The Greenwich, Connecticut-based money management firm’s pretax income fell to $533.6 million last year, a 34 percent drop from 2017, according to a regulatory filing.

AQR Annual Profit Plunges 34% in Rough Environment for Quants

The decline stemmed in part from a 13 percent drop in fee revenue to $1.14 billion. Another factor was rising costs, particularly for personnel, as compensation and benefit expense climbed 16 percent from 2017 to $424.6 million. General, administrative and other expenses, which can cover everything from rent and travel to technology and professional fees, surged 27 percent to $159.2 million.

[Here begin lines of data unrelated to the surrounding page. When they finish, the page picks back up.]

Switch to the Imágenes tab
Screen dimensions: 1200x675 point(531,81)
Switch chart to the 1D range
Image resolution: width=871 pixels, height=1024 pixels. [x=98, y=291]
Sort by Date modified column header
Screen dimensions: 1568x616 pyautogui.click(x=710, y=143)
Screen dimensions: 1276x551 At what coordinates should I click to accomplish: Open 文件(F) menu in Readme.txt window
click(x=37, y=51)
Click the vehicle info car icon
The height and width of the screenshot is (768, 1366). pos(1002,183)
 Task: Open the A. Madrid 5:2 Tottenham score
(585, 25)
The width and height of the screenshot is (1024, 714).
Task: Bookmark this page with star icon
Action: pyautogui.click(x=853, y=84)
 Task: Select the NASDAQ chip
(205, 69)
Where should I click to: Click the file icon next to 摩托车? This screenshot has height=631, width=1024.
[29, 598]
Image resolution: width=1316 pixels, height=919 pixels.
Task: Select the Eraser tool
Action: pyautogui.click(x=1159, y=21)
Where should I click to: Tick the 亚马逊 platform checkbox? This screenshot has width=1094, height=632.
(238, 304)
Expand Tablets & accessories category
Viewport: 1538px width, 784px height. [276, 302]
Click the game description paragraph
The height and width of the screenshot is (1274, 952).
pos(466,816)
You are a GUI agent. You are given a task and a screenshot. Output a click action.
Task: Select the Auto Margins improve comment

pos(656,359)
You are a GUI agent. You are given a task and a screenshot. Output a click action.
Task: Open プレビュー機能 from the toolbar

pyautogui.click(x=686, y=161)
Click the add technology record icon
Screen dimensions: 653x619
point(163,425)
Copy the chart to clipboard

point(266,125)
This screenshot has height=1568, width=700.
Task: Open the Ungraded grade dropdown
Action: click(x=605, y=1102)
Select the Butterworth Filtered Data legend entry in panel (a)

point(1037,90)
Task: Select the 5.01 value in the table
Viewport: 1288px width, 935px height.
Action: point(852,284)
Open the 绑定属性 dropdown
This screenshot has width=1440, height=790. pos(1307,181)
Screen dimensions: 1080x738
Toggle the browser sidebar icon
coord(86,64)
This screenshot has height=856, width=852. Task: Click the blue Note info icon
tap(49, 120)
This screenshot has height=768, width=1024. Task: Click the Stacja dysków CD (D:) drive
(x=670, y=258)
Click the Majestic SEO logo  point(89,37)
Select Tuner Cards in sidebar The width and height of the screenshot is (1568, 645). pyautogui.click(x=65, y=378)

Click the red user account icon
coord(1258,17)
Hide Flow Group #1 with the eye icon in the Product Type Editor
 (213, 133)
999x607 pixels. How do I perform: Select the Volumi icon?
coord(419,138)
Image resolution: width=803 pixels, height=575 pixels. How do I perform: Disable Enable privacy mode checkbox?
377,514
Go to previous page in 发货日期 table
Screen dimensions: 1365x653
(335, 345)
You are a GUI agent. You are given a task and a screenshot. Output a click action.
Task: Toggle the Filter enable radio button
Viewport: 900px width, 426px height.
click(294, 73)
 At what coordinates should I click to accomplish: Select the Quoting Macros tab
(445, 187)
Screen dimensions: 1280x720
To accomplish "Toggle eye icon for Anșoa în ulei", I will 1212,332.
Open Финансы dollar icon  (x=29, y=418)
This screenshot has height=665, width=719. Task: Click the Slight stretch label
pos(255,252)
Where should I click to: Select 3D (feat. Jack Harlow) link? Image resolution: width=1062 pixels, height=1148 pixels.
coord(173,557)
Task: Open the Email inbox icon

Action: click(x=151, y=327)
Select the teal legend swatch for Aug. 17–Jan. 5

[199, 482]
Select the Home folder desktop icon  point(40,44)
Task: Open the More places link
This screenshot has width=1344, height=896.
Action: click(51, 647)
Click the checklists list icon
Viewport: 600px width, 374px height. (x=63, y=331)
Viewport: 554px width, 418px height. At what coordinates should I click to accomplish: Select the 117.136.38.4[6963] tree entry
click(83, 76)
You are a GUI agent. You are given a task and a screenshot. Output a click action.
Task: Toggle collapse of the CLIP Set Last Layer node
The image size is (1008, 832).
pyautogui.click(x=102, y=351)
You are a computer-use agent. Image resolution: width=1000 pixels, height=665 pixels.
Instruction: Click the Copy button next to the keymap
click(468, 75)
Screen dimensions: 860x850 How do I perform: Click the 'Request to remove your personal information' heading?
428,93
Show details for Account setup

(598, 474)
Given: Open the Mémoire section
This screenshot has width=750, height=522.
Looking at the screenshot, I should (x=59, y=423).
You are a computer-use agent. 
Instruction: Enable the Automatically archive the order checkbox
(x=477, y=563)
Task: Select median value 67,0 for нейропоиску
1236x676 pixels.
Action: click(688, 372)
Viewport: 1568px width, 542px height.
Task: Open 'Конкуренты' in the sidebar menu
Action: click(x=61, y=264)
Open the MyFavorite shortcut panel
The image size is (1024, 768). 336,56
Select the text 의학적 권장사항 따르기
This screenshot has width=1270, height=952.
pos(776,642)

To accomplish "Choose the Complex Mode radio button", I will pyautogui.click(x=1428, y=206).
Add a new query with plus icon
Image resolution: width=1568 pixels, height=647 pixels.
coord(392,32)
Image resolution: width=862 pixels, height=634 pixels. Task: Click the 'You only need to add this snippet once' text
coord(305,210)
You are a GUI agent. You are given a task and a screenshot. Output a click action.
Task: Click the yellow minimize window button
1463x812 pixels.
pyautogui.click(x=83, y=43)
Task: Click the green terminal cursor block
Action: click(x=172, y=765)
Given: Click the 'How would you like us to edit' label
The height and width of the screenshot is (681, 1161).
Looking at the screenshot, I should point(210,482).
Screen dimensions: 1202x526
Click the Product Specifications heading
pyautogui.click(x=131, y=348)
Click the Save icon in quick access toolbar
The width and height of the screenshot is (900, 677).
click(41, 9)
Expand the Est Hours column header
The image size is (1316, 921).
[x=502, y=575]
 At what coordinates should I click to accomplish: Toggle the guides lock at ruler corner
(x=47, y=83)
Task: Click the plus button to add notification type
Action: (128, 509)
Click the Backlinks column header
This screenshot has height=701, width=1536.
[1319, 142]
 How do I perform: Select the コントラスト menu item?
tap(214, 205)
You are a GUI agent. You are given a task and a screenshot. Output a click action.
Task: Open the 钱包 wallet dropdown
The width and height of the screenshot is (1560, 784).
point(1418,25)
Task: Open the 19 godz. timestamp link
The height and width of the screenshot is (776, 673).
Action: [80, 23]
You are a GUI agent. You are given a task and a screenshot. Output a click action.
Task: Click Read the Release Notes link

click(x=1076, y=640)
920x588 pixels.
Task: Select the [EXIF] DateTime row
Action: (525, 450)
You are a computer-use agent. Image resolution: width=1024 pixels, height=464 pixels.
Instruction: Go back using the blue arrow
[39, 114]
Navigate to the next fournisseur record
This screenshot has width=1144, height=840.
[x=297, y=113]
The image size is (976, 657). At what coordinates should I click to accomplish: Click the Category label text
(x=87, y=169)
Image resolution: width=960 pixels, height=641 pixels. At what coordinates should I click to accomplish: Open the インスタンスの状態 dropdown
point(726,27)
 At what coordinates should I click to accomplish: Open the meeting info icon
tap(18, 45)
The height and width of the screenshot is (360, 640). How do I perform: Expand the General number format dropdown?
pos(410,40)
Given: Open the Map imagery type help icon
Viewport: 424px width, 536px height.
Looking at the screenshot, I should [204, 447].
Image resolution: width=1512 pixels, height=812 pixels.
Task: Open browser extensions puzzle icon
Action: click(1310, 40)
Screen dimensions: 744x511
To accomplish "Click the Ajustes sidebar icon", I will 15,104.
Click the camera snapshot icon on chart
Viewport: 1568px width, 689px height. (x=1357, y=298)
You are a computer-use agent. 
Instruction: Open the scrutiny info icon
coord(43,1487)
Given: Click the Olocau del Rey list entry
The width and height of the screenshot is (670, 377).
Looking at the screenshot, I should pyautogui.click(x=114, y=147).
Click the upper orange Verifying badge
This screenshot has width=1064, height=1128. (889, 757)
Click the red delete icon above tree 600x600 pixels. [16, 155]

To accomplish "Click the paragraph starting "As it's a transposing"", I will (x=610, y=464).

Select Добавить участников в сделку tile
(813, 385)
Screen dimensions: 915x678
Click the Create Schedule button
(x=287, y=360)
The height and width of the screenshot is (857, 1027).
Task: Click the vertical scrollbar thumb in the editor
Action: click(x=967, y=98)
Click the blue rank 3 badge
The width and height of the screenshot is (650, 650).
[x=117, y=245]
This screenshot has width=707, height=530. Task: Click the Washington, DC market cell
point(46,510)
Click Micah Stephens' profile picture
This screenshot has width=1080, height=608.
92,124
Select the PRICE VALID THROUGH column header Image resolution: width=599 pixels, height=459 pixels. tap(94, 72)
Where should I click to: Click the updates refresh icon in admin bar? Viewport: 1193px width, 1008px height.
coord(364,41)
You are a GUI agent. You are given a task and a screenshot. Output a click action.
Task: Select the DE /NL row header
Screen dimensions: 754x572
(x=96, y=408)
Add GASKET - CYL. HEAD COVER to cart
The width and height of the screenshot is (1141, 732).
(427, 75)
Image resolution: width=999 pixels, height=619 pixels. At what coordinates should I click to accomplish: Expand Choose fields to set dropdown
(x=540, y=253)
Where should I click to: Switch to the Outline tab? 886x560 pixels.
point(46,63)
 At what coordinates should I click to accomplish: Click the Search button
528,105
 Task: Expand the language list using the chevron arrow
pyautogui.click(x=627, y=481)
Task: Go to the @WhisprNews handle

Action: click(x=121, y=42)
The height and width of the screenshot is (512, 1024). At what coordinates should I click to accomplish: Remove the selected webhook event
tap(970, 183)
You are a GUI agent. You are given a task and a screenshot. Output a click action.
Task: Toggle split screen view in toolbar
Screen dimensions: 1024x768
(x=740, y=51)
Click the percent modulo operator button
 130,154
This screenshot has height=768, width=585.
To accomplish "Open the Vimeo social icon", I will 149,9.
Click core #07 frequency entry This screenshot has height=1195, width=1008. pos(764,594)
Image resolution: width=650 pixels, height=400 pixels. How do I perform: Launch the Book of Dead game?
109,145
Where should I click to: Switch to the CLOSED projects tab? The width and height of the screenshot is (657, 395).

It’s no secret that the quantitative investing giant co-founded by billionaire Cliff Asness struggled in 2018. In a 23-page September blog post, Asness acknowledged that AQR’s strategies experienced “tough times.” At the end of the year, the firm stripped “risk parity” from the name of its flagship risk parity mutual fund after being hit hard by outflows.

But the rally that greeted investors to start 2019 delivered a record quarter for the rebranded AQR Multi-Asset Fund, which rebounded with a 9.6 percent return in the first three months of the year.

AMG Ties

The 2018 results came in a filing this week by Affiliated Managers Group Inc., which has owned a stake in AQR since 2004. AMG had to make the disclosures because AQR accounted for more than 20 percent of its pretax net income in 2018 under generally accepted accounting principles.

AQR added roughly 142 people to its workforce during 2018, raising the firm’s headcount to 1,018 as of year-end, according to a separate registration with the U.S. Securities and Exchange Commission. But in January, Asness’s firm slashed jobs.

AQR was started in 1998 and its first product was a hedge fund. The firm managed $192.7 billion in a mix of traditional and alternative investments as of Dec. 31, according to the annual registration form.

An AQR spokesman declined to comment.